Puisque Jisung ne relevait pas sa dernière phrase, et que Calcifer bougonnait encore dans le vide, Seungmin serra la mâchoire et se dirigea d'un pas rapide vers la porte d'entrée. Il aurait pu tout simplement partir d'ici, comme si de rien n'était. Mais il était troublé de se savoir à Magnecourt, la capitale était bien loin des Landes. Compte tenu de l'allure du château, une nuit n'aurait pas suffi pour y atterrir.
Il rouvrit la porte au moment même où une voiture rasa la chaussée, suivie de quelques pigeons qui volèrent et de chevaux plus loin. Les rues de la capitale étaient plus vives, plus bruyantes, avec bien plus de mouvements que dans Marché-aux-Copeaux. Seungmin s'attarda plusieurs secondes sur les immenses bâtisses qui se dressaient aux loin, témoignant sans plus aucun doute de l'appartenance des lieux à la plus haute sphère économique du pays.
Il fit un pas, méfiant mais curieux. Seungmin n'aimait pas cette part de lui, celle qui se faisait aussi facilement distraire par la curiosité. Le château ambulant ne l'intriguait pas spécialement, pas plus que son résident dont le nom et les prouesses coulaient comme du miel sur les lèvres, surtout sur celles des femmes. Quand son nom effleurait la bouche des hommes, il y avait parfois de l'admiration, mais bien plus de venin et de jalousie.
Ce qui l'intrigua fut de savoir que depuis la rue, le château ambulant n'était pas un château ambulant, mais une simple boutique de potions magiques implantée parmi des dizaines d'autres boutiques.
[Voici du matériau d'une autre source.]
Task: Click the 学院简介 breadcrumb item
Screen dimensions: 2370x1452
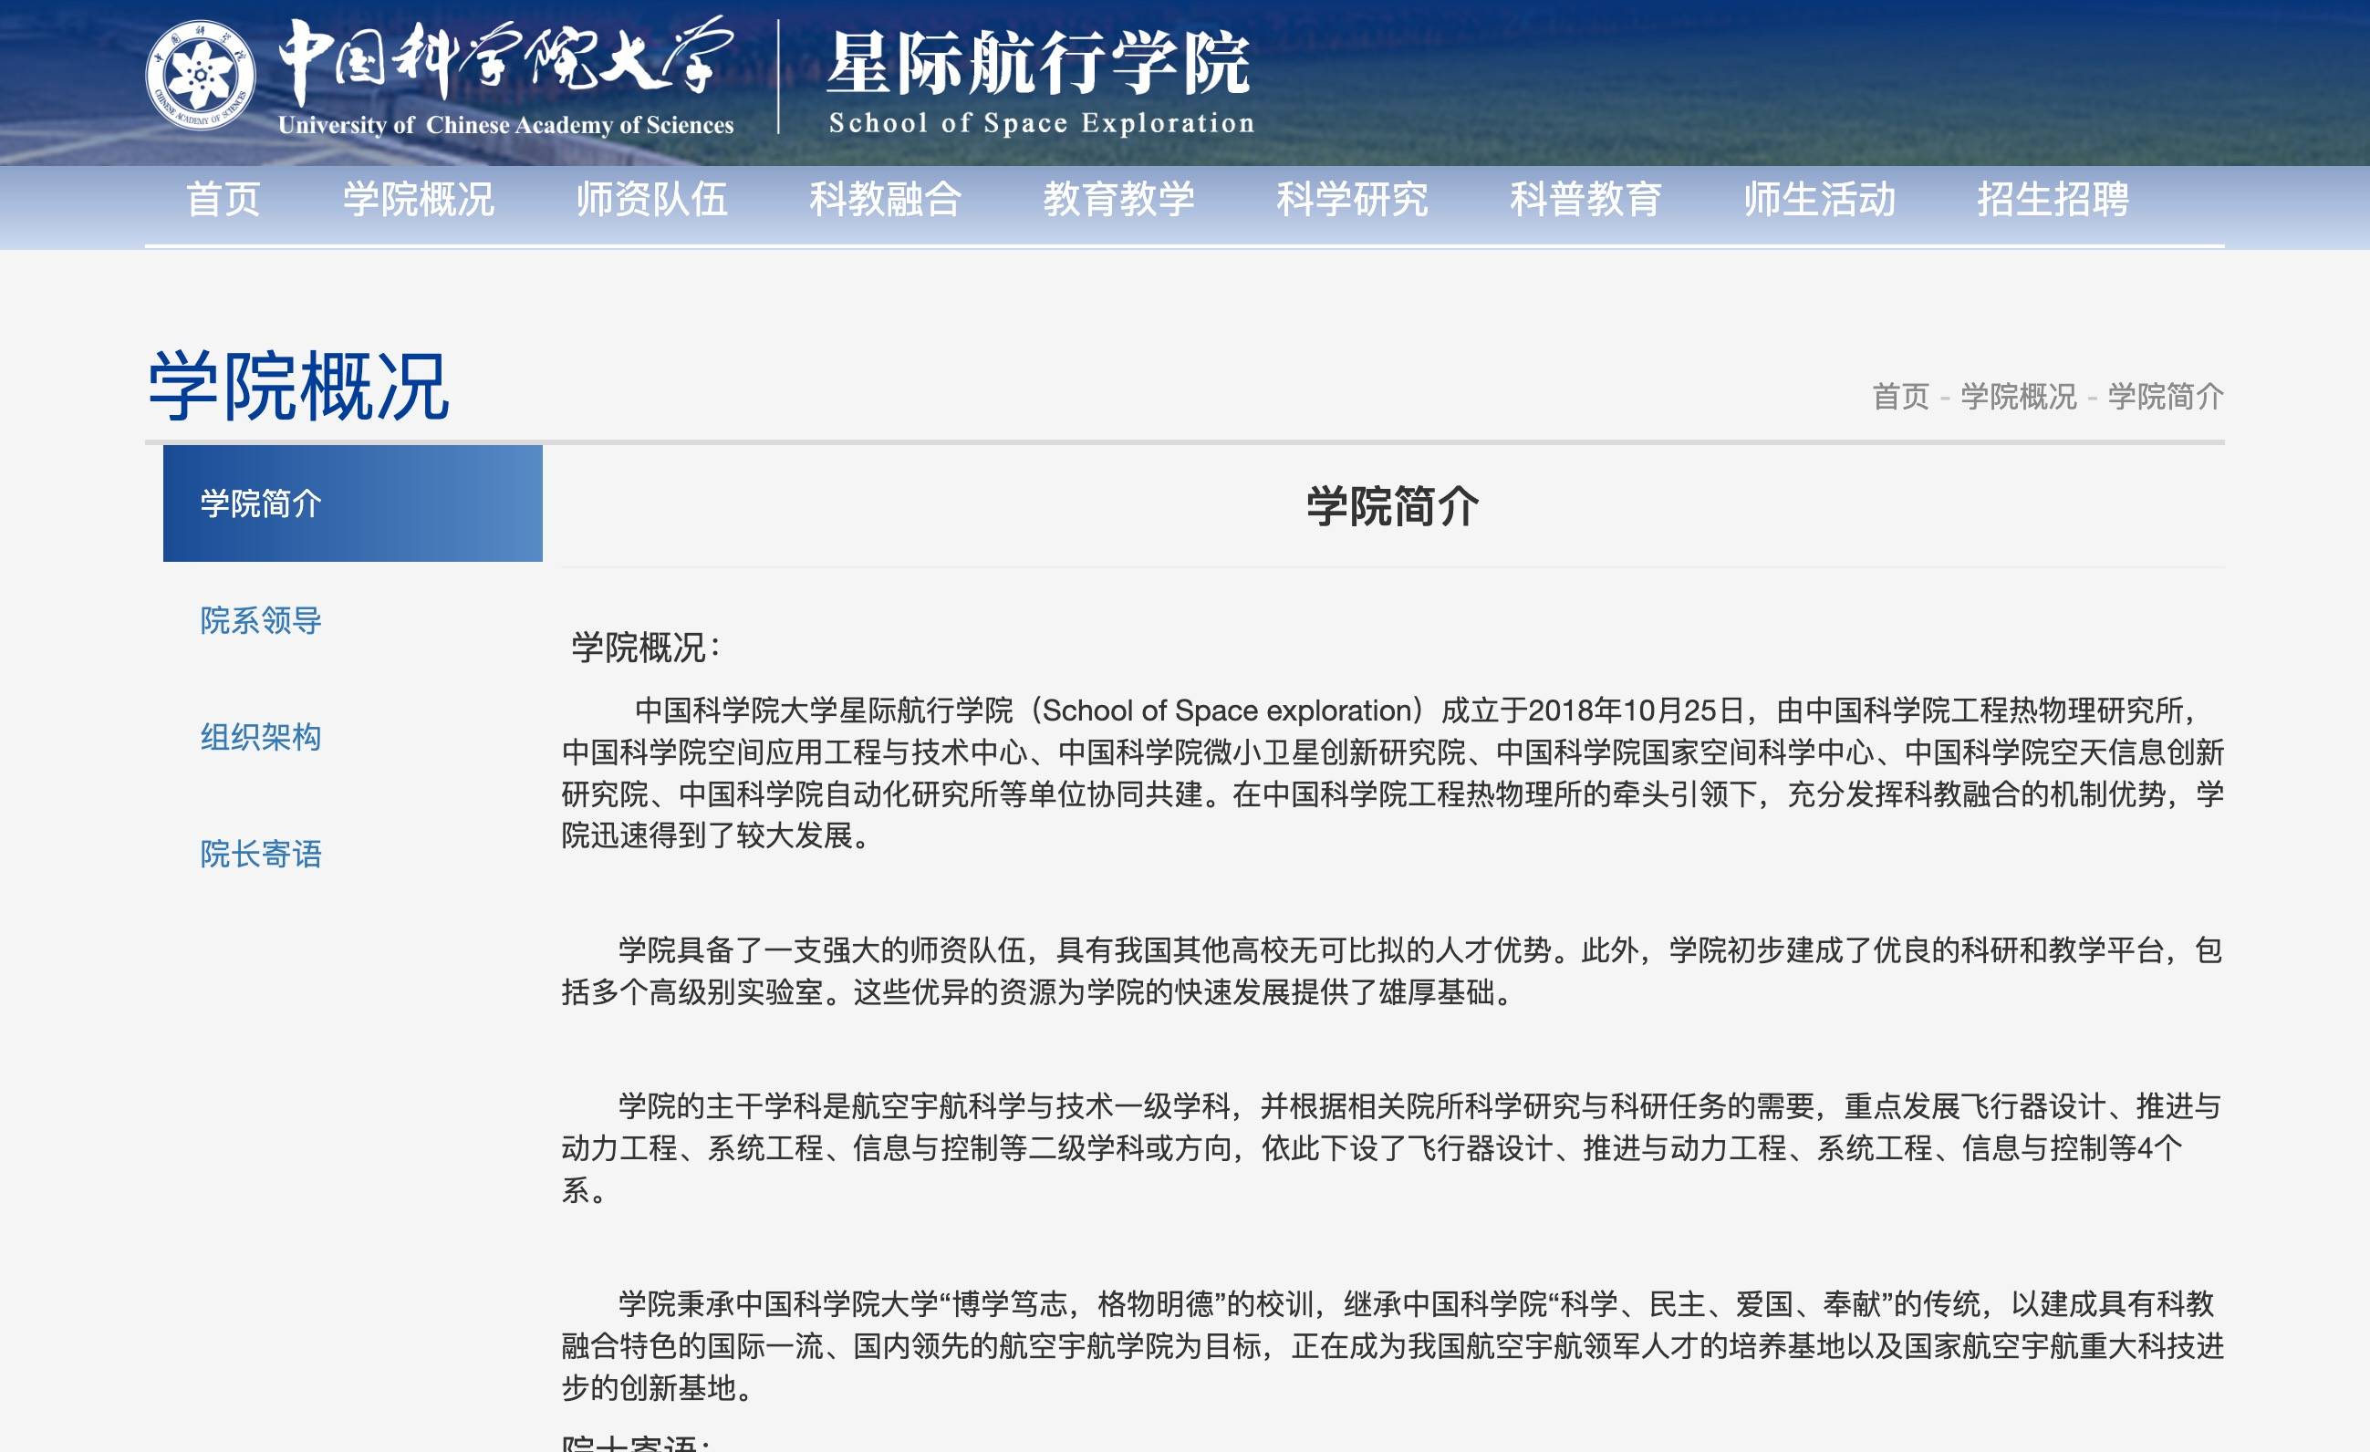Action: (2165, 396)
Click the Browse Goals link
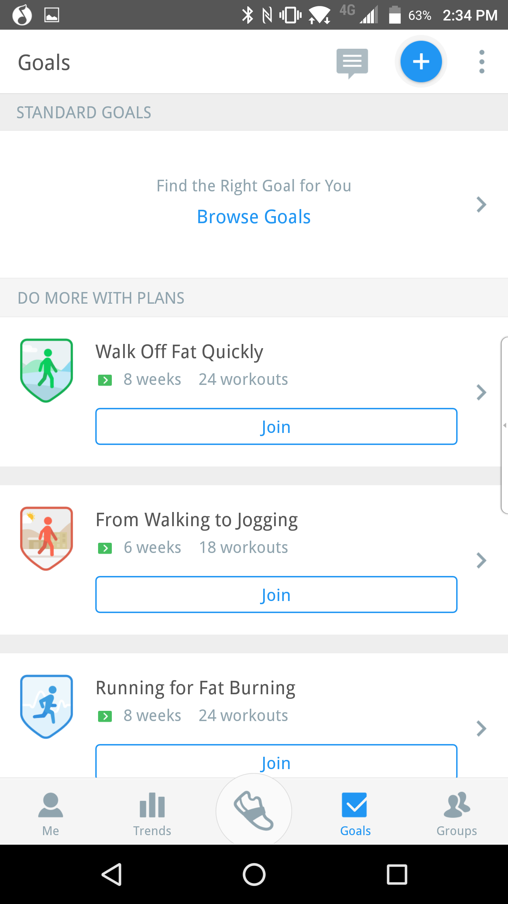 pyautogui.click(x=254, y=216)
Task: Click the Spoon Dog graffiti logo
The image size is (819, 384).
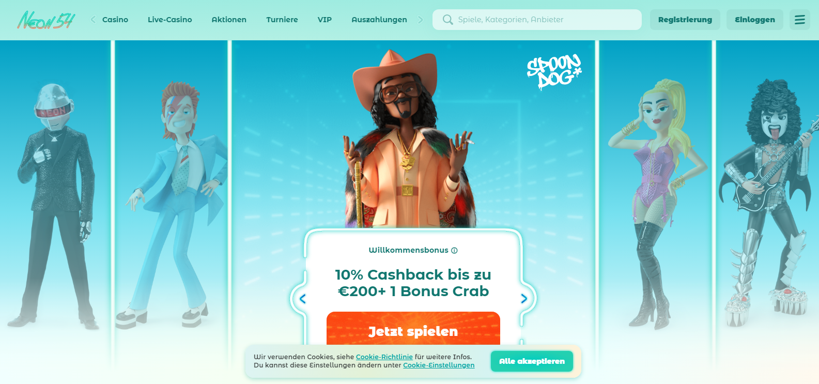Action: pyautogui.click(x=554, y=71)
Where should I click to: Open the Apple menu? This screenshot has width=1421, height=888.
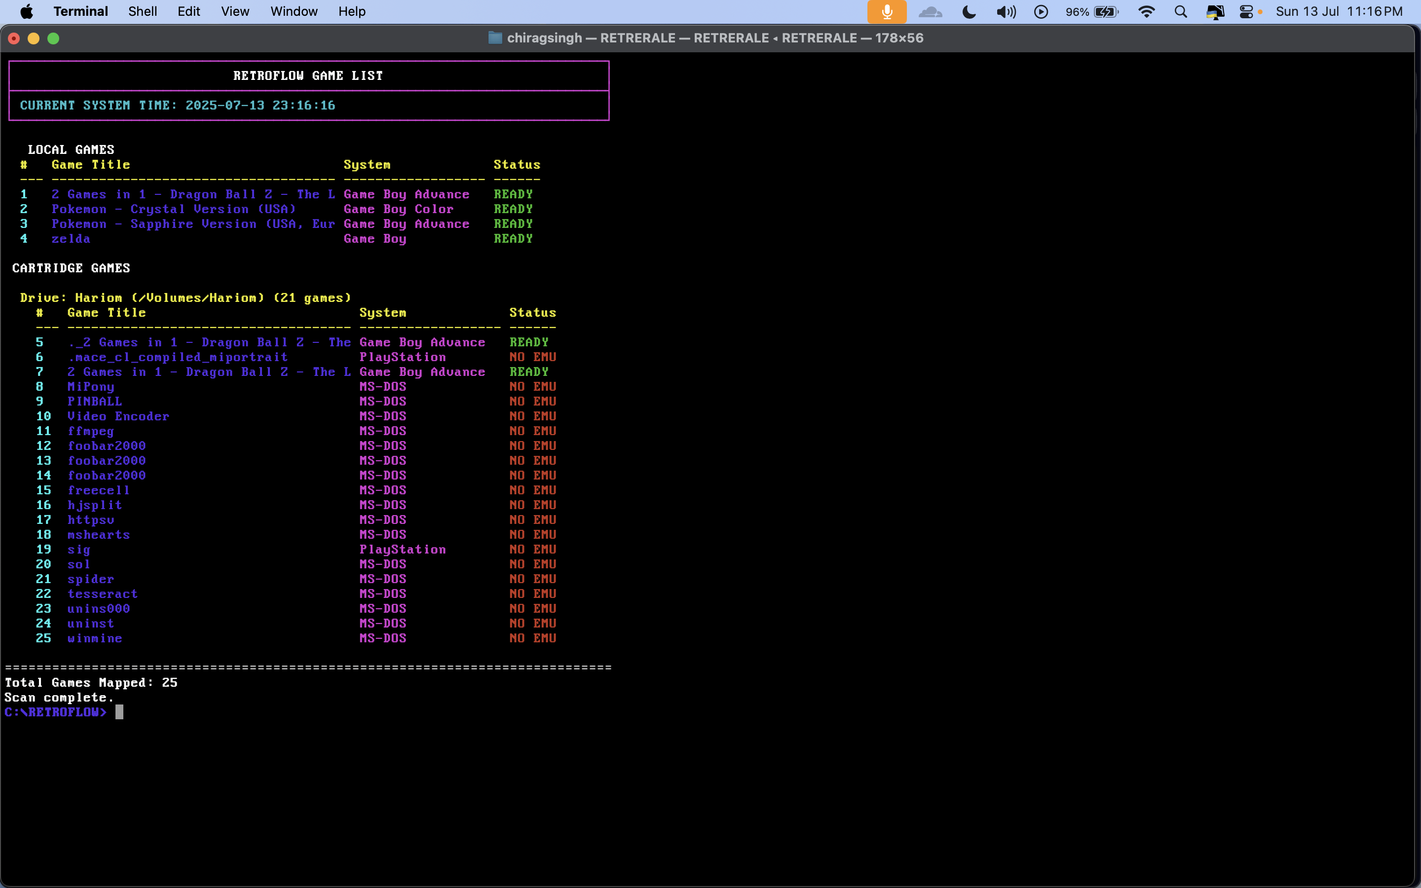point(26,12)
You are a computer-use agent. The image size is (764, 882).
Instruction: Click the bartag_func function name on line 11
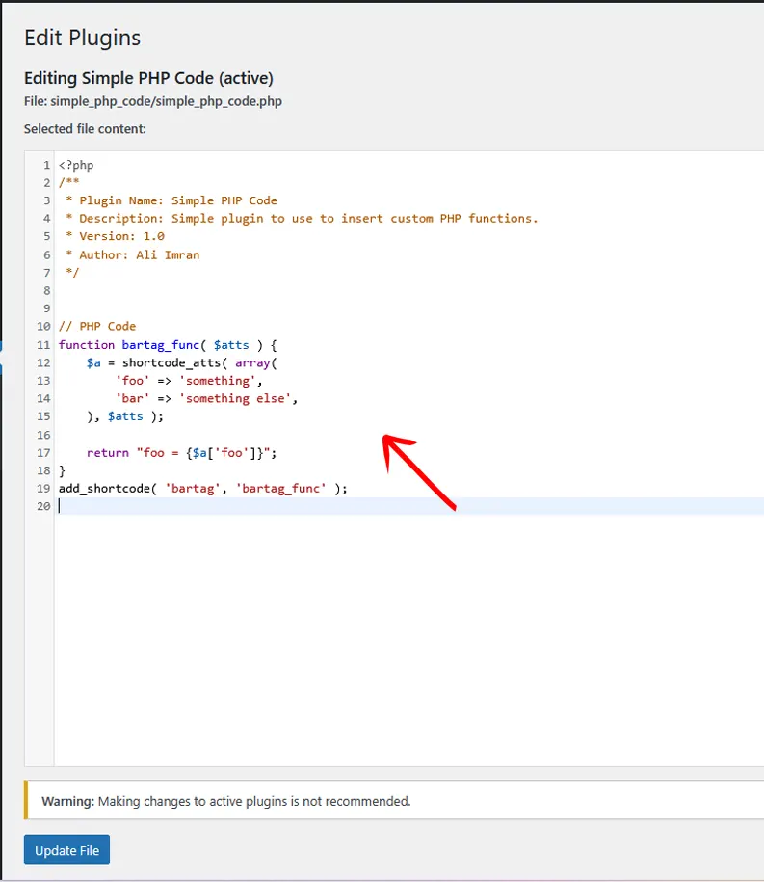tap(161, 344)
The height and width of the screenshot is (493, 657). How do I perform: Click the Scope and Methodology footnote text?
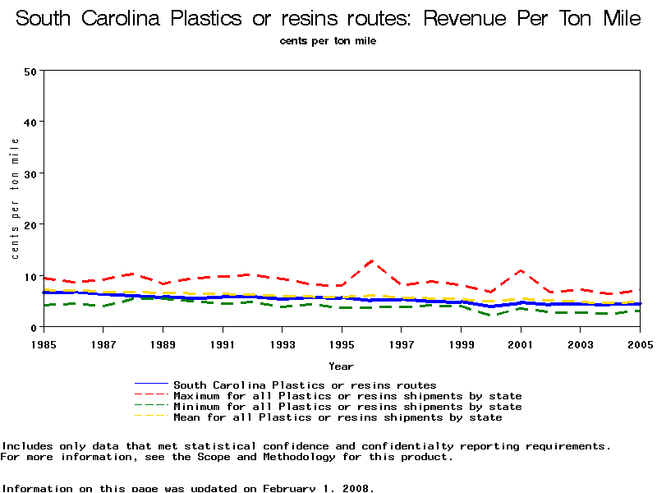[x=226, y=457]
Les murs étaient solides mais vieillots, la pancarte simpliste, le nom de Pendragon était gravé dans la pierre et paraissait avoir déjà essuyé plusieurs années de service. Perdu, Seungmin rentra de nouveau dans l'habitacle et ferma derrière-lui. Les yeux perdus dans le vague, il put entendre le ricanement taquin de Calcifer depuis sa cheminée de fortune.
— Essaye donc de tourner la poignée à ta droite.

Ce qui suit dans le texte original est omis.